Task input Start Marker

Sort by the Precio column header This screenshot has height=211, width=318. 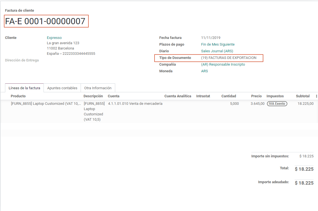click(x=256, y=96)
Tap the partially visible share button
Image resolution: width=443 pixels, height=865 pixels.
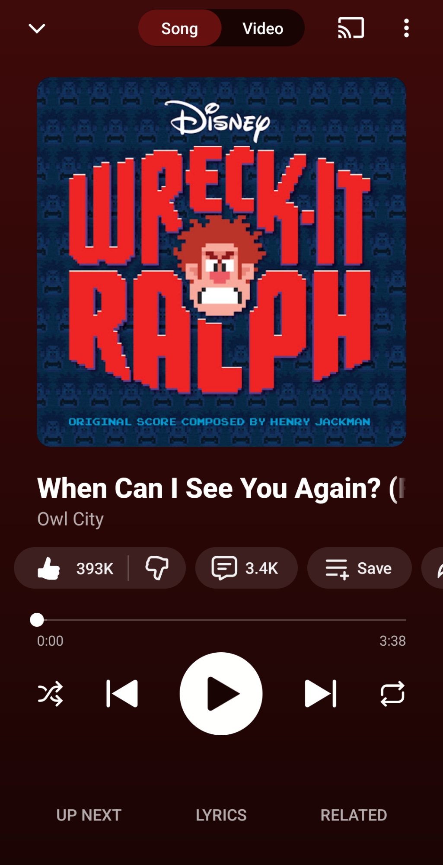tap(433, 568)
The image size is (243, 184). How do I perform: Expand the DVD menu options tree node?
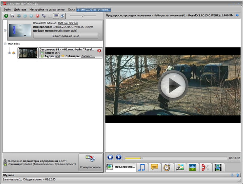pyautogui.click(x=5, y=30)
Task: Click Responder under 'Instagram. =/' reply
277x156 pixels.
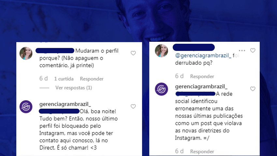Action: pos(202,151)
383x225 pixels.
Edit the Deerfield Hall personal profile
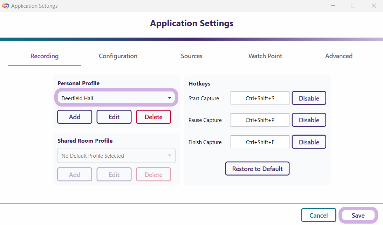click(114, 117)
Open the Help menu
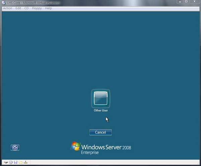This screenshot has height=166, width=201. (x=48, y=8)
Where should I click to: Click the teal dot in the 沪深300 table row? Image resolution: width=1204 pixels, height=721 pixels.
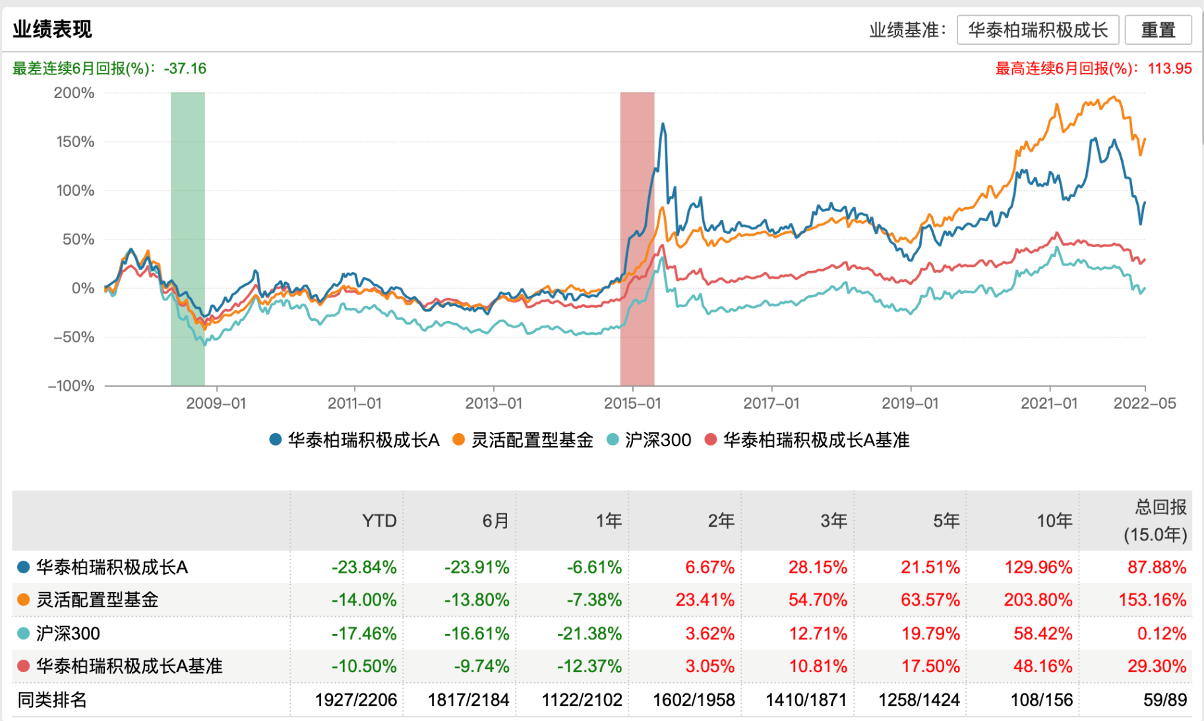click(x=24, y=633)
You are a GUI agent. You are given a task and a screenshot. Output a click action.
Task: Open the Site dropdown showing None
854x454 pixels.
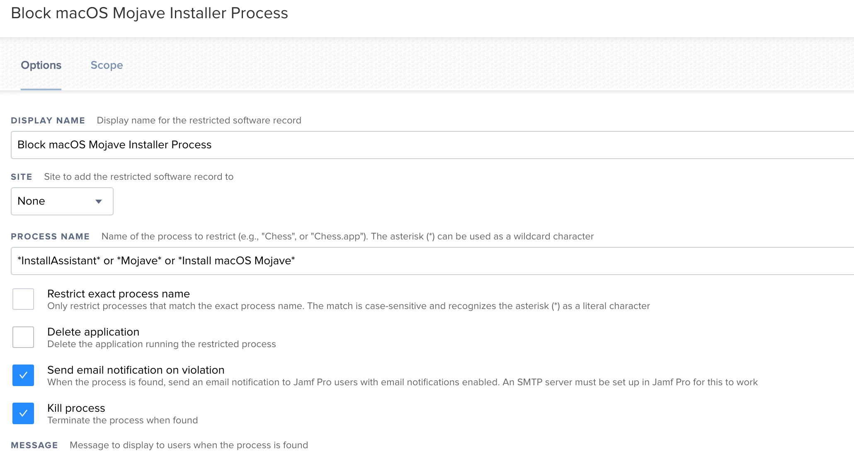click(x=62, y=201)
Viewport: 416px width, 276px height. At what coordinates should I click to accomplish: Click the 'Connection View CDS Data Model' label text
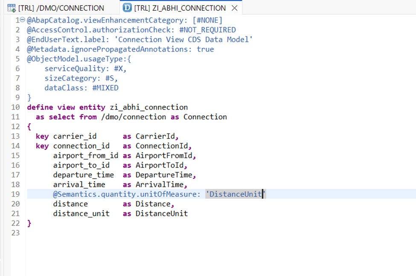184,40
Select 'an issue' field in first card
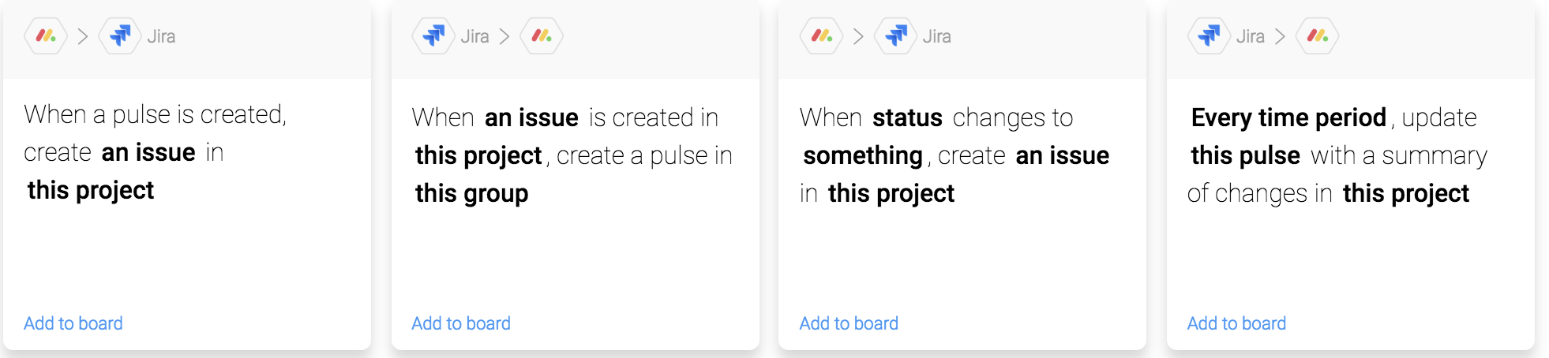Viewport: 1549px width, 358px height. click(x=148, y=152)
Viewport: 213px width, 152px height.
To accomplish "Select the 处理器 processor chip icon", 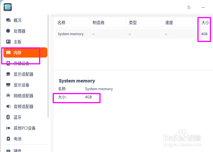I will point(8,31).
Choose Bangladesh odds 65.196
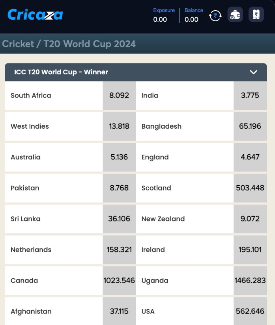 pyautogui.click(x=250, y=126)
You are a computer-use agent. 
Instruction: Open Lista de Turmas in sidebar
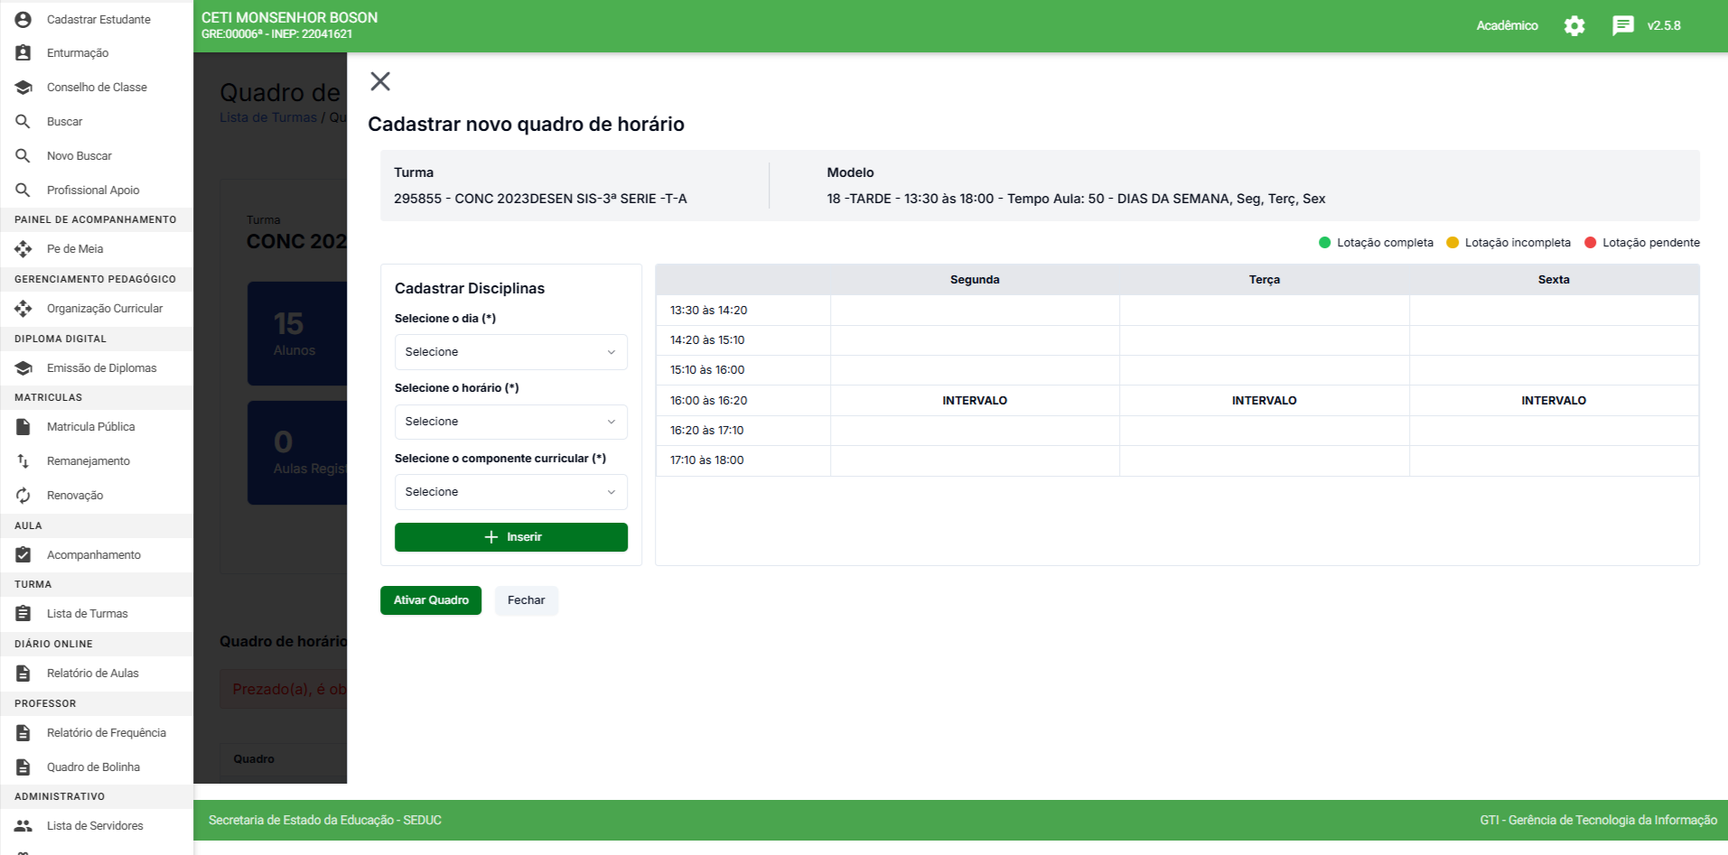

Task input End Marker

▸ About this exercise
Show every line of the data that includes the string "agent".

▸ Result
You are a GUI agent. You are given a task and a screenshot. Output a click action.
You are a computer-use agent. 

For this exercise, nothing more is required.